It’s been a long time since I’ve written a post.
I have a million and one excuses and then again none at all. I seem to get consumed by what ever is in front of me and the garden of life can becomes a little over run.
This morning I am sitting in a café called Gail’s (my mothers name) on a rainy, cold morning in Clapham South, London. This is the last day of my Icelandic (I Had a Black Dog) UK (Resilience) book tour.
The tour has been a success but I am so looking forward to being in my own bed and more importantly seeing my long lost family.
I arrived in Reykjavik well over 2 weeks ago to launch I Had a Black Dog.
I can’t believe how this skinny little book keeps trotting itself out around the world. In August it will be it’s 10 year anniversary.
The Icelandic people were incredibly welcoming, warm, very self-effacing and don’t like being told what to do, so I felt quite at home.
Iceland has the unfortunate title of being the most prescribed country (per capita) in the OECD (Western World) for antidepressant medication. Australia is surprisingly is number 2.
For Iceland; I discovered several reasons for this.
I rented a car for a few days and went and got lost in it all. I can honestly say it is one of the most incredibly beautiful countries I have ever seen. Some of it reminded me of New Zealand, some of Wyoming and some of Mars.
The thought that continually ran through my ‘IN-AWE’ mind was ‘This is absolutely stunning – but how could anyone live here?’
Firstly there’s the remoteness of it all. There’s only just over 320,000 people who live in Iceland, some in unfathomable isolation.
Then there’s the weather, which is extremely extreme to say the least; a long hard winter with slivers of light that constitute for a day. Followed by a summer of endless light.
And then there’s the cost of living. Iceland was the 1st country to collapse after the GFC and everyone is still paying for it. Everything is exorbitantly expensive. If it’s expensive for tourists it must be tough for the locals.
Finally there is the inherent Viking toughness, don’t need help, don’t want help – but not always coping – this is often dealt with alcohol.
I gave 2 different talks on different days in Reykjavik and to my surprise they were packed out.
The one thing I learned from speaking to the locals was Icelandic people are quite closed to one another; this is because everyone vaguely knows or has a connection to someone.

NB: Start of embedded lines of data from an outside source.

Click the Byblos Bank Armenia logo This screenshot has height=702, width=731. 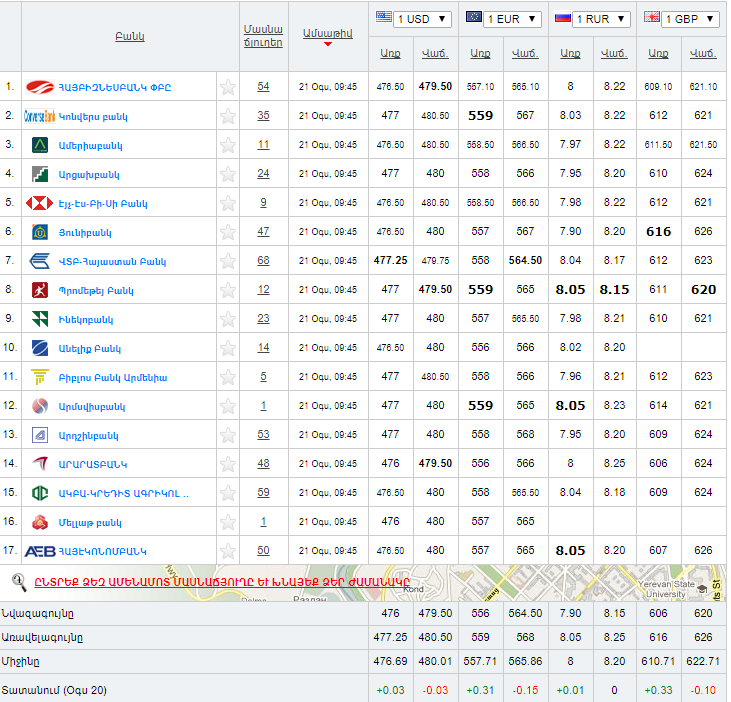click(39, 377)
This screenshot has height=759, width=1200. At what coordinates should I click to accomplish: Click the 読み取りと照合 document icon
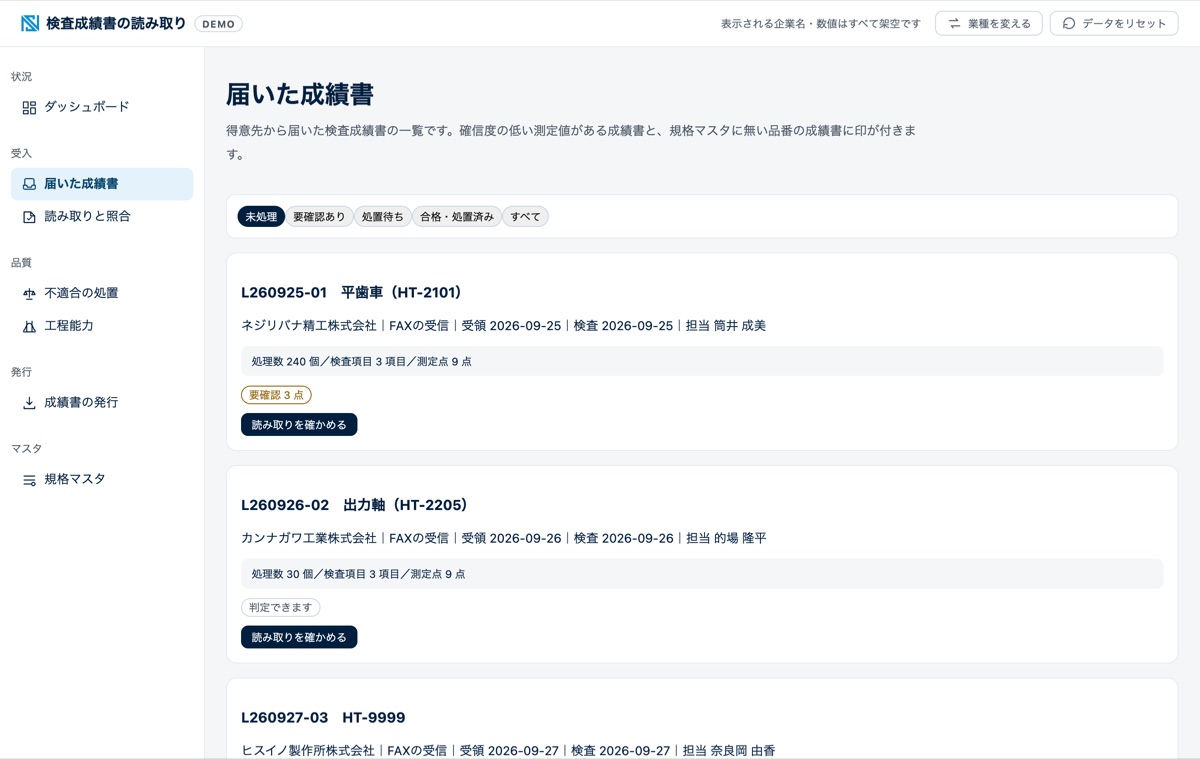click(29, 217)
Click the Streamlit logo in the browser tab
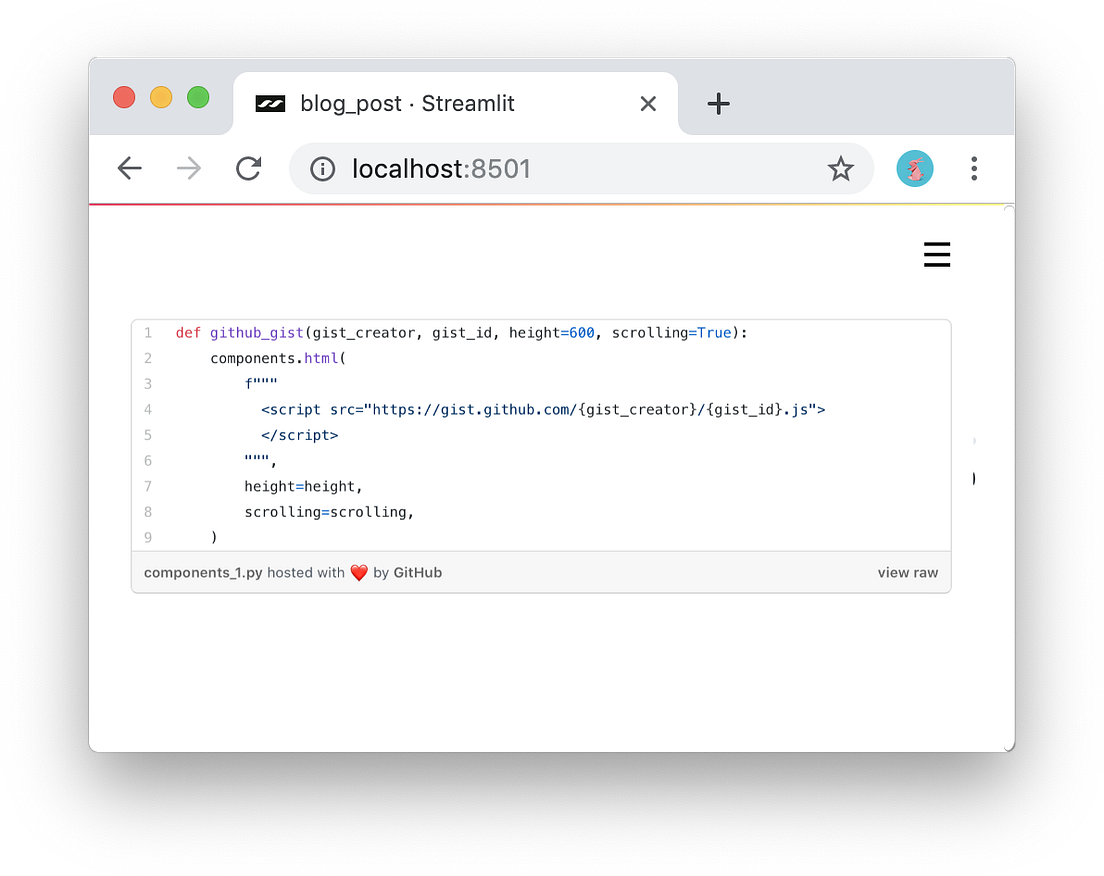This screenshot has width=1104, height=876. [x=270, y=103]
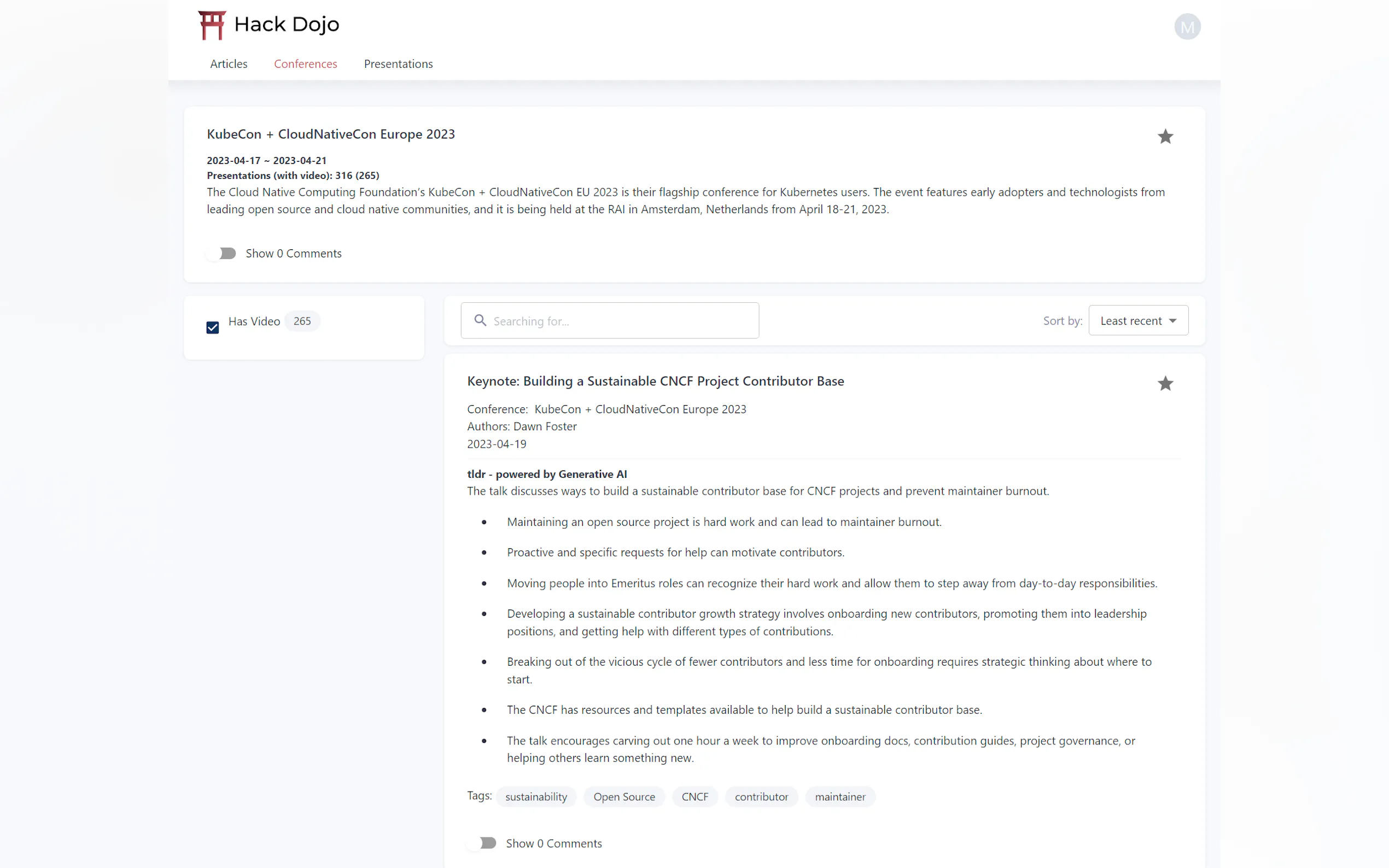Screen dimensions: 1389x868
Task: Toggle Show 0 Comments for conference
Action: point(221,253)
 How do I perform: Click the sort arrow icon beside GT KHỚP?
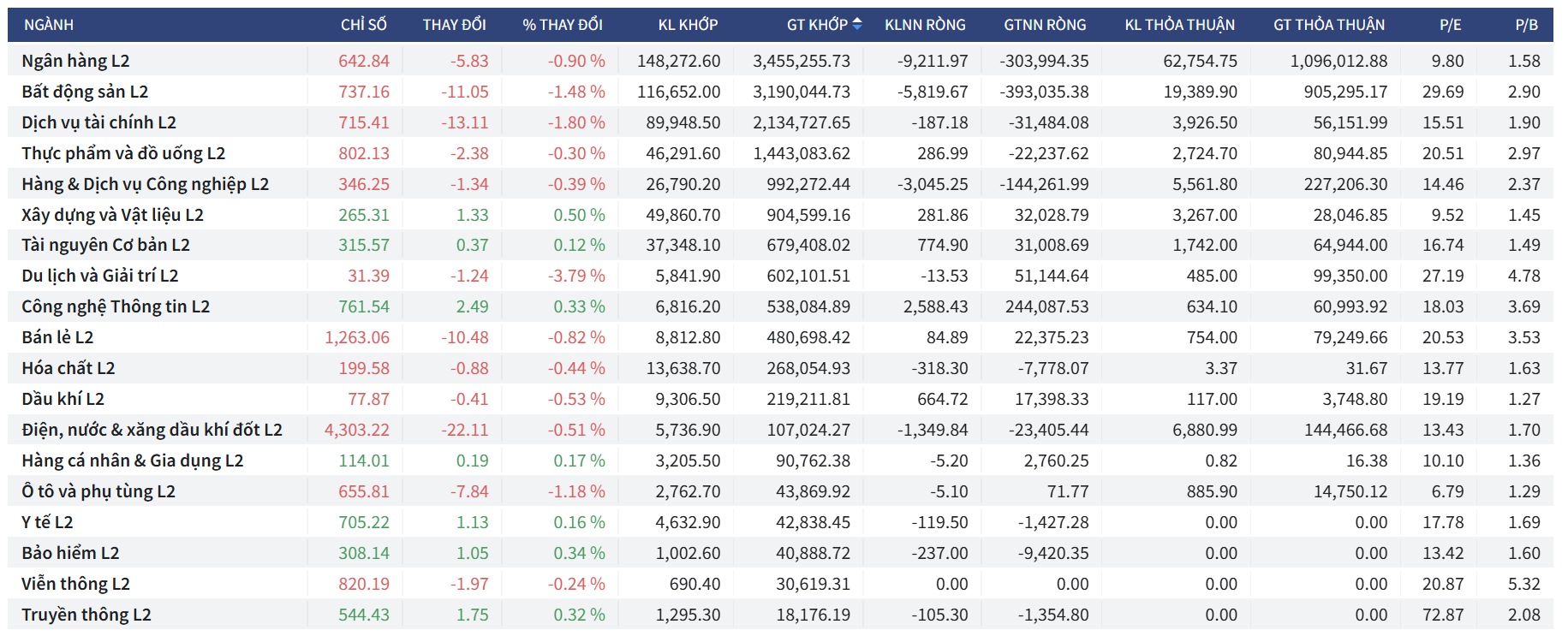tap(857, 24)
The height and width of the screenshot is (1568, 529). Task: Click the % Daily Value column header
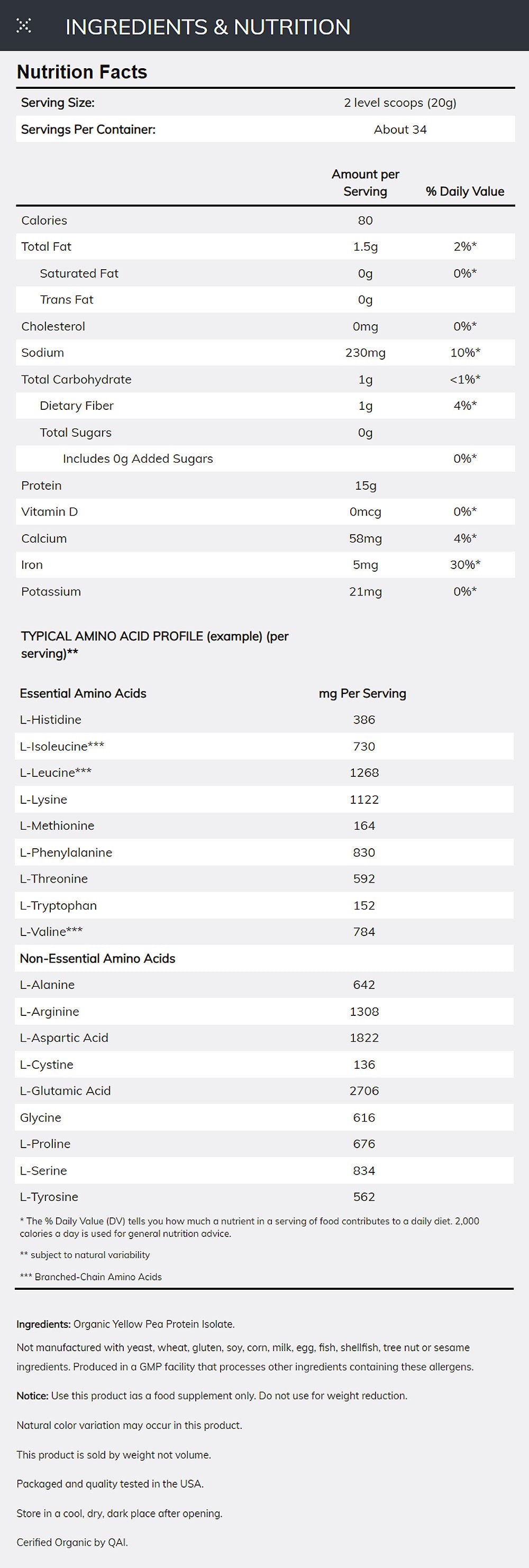point(464,191)
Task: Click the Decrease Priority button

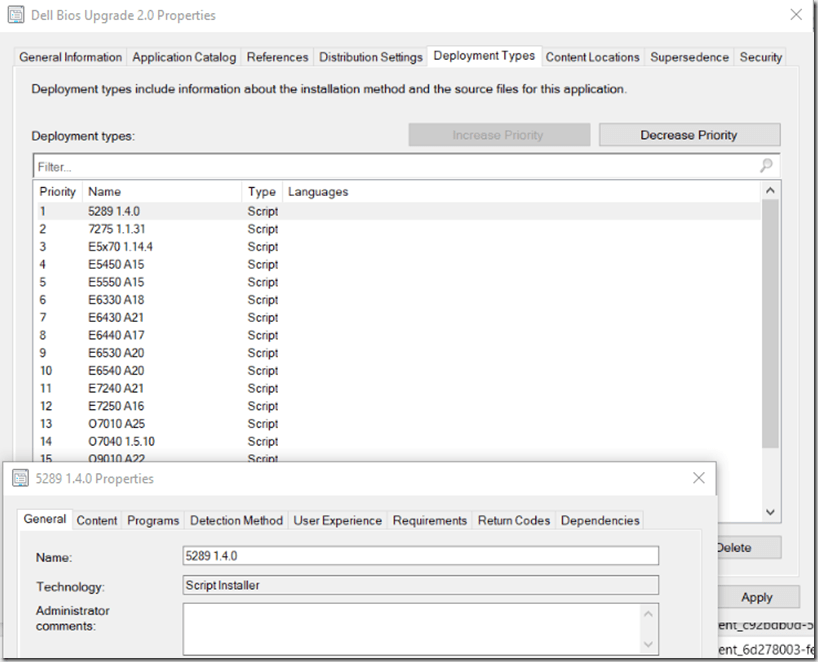Action: [x=689, y=134]
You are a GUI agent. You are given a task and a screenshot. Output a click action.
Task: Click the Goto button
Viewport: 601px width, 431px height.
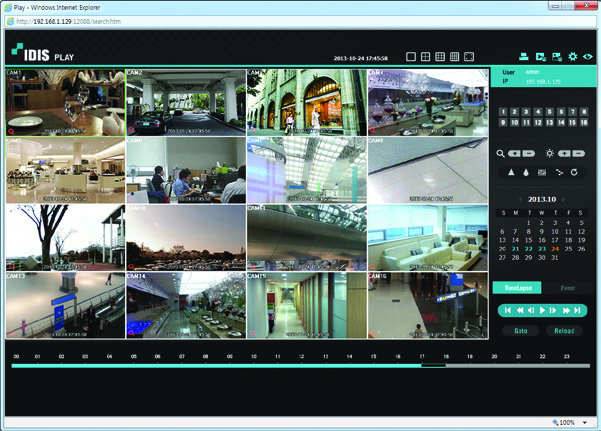tap(520, 330)
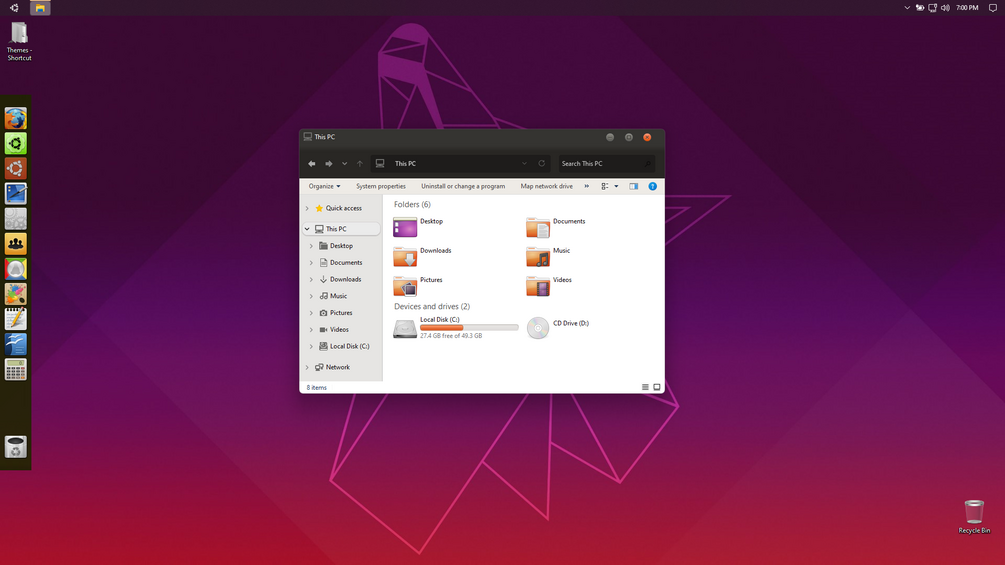1005x565 pixels.
Task: Click Map network drive command
Action: [547, 186]
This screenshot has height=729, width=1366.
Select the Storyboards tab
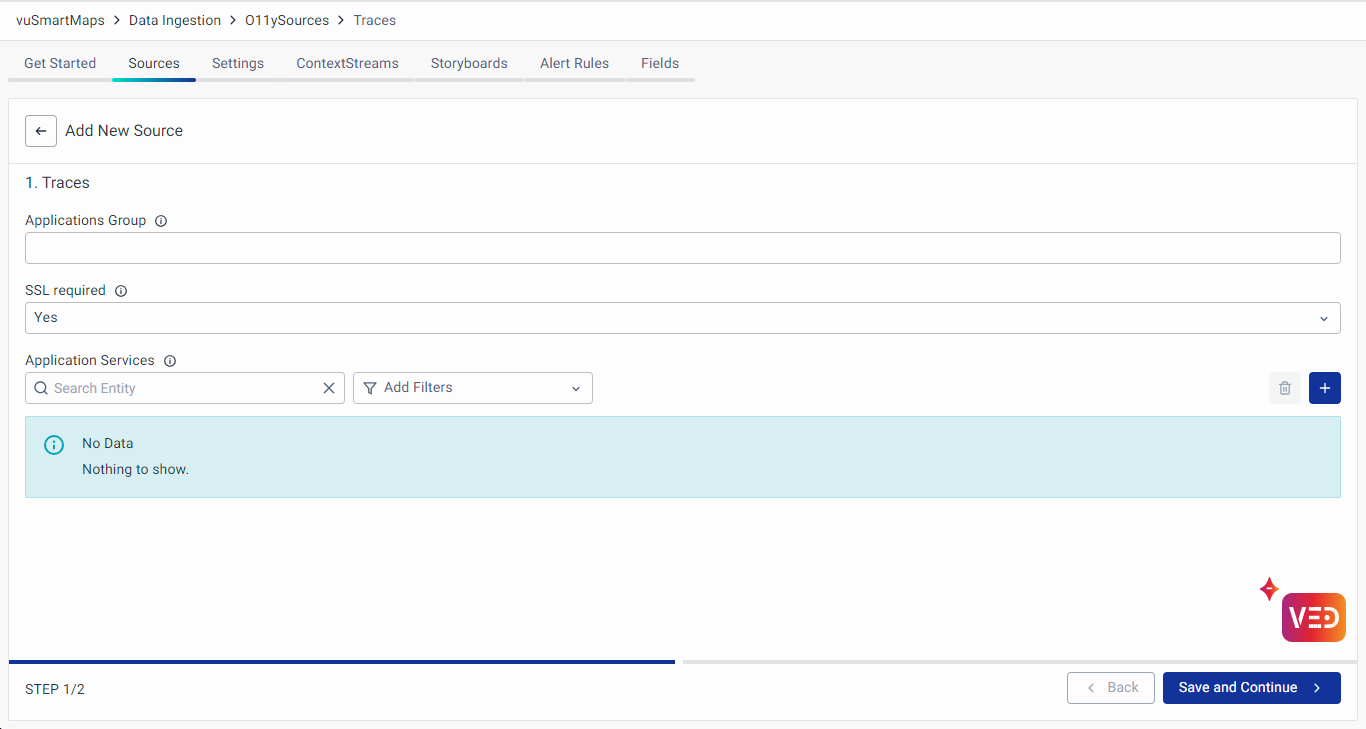[469, 63]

I speak from the heart and I’m not afraid of wearing my heart on my sleeve. So it must have been a little unique for them seeing someone speak so openly about their personal journey and life experiences.
In Iceland there is a huge desire for change, for the understanding of wellbeing and good mental health. There is a movement to curb the antidepressant script writing and to deal with people’s issues more head on and holistically, rather than a knee jerk ‘here take this and get back to me.’ It would be good if Australia followed a similar trend.
I felt so incredibly privileged to be invited there; it truly was a true ‘life experience.’
I also met 3 women who were named Bjork, all of whom knew Bjork. It truly is a small world.